--- START ---
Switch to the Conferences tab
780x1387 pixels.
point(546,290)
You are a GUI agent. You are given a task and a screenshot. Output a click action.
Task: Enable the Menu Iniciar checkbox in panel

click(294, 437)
--- END ---
> **How to complete this task**: From the line containing "You are a GUI" down to the last line of the material, each line is to be retyped exactly; no other lines belong in the answer.

> **Task output**:
You are a GUI agent. You are given a task and a screenshot. Output a click action.
Task: Enable the Menu Iniciar checkbox in panel

click(294, 437)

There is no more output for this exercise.